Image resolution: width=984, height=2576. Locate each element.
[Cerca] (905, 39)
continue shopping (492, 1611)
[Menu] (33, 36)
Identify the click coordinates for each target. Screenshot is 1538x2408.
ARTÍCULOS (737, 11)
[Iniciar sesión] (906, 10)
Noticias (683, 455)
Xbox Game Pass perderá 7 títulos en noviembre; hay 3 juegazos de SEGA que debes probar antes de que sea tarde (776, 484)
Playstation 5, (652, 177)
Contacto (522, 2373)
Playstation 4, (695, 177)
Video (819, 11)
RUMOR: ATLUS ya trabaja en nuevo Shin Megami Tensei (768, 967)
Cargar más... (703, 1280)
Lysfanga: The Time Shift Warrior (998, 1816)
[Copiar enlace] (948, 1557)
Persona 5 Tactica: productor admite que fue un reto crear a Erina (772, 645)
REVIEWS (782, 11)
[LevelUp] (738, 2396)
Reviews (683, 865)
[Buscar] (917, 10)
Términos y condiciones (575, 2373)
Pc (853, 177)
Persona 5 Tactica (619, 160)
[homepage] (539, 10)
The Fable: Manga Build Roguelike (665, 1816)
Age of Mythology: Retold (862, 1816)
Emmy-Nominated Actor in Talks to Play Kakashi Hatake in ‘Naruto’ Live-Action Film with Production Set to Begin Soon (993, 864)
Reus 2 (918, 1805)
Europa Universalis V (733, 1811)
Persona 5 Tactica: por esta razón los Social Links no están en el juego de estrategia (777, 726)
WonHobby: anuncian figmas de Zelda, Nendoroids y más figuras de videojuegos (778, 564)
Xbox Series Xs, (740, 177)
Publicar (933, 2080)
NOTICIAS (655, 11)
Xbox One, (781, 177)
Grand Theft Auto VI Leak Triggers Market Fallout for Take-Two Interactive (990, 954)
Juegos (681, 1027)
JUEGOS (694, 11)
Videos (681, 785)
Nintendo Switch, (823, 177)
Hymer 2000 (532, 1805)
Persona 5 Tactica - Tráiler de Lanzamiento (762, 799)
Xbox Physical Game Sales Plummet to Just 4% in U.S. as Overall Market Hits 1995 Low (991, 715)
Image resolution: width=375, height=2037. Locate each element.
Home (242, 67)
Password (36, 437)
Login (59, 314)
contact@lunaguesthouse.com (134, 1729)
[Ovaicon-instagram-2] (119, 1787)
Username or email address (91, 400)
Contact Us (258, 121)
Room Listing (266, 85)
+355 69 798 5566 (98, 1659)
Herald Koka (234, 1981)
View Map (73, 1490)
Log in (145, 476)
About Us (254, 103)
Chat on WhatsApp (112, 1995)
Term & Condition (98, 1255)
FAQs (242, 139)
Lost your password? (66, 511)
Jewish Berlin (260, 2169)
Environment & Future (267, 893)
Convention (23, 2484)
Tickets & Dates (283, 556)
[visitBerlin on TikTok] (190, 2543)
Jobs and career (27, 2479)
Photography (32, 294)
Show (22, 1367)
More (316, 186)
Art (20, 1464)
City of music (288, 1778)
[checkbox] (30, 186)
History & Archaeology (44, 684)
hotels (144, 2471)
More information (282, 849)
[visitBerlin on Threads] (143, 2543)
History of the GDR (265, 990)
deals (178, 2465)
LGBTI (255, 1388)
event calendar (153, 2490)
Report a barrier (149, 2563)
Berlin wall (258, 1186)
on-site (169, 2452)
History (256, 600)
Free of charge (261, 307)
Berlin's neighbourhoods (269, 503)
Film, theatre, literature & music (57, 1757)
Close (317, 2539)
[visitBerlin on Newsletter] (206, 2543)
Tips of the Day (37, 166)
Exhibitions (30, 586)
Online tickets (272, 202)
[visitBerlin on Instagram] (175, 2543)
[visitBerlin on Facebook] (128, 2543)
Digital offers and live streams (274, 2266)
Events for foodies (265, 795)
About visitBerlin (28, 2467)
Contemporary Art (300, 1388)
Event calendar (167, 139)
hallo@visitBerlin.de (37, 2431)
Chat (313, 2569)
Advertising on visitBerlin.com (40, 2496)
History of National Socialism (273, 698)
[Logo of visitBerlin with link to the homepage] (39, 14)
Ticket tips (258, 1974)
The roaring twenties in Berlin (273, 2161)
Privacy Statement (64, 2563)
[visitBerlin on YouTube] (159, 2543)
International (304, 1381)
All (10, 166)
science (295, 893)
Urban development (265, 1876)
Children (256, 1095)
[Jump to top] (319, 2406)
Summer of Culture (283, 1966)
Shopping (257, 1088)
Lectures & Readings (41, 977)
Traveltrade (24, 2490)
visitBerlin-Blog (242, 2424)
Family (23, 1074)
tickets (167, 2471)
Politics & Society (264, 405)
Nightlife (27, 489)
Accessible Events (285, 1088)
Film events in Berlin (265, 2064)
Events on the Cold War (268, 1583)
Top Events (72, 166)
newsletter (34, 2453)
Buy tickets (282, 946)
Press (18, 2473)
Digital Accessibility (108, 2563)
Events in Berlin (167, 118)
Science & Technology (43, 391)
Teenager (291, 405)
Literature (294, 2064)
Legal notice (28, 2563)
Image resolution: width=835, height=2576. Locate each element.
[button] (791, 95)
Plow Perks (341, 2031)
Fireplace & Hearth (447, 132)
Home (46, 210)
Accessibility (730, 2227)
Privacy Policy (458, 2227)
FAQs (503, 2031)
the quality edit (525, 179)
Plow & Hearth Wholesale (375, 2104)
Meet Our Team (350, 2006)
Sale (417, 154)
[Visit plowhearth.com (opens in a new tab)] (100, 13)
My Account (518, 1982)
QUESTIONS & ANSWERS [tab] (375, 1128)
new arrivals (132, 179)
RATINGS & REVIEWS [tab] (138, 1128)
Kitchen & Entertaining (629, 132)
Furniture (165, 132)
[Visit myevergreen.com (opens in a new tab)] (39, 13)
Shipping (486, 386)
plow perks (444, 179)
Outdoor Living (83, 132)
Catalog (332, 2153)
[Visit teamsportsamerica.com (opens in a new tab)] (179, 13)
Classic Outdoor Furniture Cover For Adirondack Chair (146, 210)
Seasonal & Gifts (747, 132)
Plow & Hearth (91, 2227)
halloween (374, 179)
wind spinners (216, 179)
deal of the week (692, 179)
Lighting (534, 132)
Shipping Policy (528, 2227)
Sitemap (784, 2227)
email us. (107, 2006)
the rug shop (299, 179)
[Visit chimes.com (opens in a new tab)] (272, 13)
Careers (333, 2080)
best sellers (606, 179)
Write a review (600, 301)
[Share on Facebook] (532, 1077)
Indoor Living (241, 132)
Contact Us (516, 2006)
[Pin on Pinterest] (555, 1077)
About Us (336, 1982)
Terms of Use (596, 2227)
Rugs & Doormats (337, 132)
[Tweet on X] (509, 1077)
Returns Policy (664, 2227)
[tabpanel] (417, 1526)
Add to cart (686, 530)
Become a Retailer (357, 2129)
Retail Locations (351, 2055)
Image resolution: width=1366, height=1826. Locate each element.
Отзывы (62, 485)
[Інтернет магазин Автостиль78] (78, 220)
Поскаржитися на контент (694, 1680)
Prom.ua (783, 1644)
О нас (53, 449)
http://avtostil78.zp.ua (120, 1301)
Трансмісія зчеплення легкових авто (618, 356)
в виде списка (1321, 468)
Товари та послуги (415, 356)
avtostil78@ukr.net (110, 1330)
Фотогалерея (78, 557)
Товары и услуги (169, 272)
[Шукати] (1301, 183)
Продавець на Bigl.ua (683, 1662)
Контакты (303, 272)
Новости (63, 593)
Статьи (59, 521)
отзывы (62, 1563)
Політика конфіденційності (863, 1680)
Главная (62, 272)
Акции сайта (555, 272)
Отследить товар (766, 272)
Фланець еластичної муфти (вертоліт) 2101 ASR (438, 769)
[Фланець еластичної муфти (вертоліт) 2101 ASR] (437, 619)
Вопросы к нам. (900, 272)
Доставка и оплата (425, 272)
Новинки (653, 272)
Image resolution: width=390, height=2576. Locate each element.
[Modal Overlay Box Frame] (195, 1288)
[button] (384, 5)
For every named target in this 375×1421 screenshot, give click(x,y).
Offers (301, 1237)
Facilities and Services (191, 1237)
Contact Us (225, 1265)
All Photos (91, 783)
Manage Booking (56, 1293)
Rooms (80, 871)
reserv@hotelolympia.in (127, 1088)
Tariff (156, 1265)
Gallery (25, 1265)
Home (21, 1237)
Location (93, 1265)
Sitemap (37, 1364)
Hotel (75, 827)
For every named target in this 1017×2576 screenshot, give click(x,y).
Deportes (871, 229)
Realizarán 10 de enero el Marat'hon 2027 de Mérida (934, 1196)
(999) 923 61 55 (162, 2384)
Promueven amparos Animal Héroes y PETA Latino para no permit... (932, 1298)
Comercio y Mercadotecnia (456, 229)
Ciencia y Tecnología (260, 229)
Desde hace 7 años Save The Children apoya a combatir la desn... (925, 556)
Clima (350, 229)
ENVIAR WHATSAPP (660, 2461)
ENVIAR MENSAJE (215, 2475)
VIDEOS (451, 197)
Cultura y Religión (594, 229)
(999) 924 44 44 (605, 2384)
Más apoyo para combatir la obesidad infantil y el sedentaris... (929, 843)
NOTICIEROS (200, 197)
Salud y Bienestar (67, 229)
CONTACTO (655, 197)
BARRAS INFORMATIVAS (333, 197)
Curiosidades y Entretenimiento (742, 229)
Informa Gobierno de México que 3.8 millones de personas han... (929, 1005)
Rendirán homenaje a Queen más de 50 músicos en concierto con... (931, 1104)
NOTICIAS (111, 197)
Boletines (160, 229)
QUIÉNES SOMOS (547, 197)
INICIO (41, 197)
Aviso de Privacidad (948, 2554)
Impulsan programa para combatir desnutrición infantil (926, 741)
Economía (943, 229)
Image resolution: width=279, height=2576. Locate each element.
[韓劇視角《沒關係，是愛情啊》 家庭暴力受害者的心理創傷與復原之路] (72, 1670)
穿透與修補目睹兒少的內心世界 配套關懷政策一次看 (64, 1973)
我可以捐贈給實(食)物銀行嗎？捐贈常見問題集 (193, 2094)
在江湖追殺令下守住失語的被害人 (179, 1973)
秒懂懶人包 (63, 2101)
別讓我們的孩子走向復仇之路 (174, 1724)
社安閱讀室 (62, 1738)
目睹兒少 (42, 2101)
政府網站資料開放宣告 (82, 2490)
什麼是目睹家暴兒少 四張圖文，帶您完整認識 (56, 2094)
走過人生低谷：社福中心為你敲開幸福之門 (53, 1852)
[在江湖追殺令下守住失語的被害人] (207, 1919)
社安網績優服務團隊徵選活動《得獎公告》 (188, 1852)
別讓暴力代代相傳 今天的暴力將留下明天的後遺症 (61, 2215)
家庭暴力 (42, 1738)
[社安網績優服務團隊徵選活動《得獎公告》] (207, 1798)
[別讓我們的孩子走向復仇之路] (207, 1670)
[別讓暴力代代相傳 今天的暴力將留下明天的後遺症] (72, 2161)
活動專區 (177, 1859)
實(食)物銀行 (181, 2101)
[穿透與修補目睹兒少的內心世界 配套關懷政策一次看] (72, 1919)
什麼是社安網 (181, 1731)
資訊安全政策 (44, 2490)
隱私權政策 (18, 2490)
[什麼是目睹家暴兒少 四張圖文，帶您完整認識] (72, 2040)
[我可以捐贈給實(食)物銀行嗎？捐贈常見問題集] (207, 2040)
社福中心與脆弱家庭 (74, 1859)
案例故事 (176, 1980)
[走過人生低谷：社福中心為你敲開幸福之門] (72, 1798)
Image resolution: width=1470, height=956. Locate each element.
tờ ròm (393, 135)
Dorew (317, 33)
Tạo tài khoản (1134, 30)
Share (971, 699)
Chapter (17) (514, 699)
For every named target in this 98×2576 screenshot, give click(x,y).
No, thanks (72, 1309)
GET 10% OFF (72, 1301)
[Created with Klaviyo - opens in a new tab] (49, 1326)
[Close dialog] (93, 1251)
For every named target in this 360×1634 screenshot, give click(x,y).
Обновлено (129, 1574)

★ ★ ★ ★ ★

__Work required__
Wherever "вертоліт" occurs in the entries above, copy the line it sits on.

__Task output__
Фланець еластичної муфти (вертоліт) 2101 ASR (438, 769)
[Фланець еластичної муфти (вертоліт) 2101 ASR] (437, 619)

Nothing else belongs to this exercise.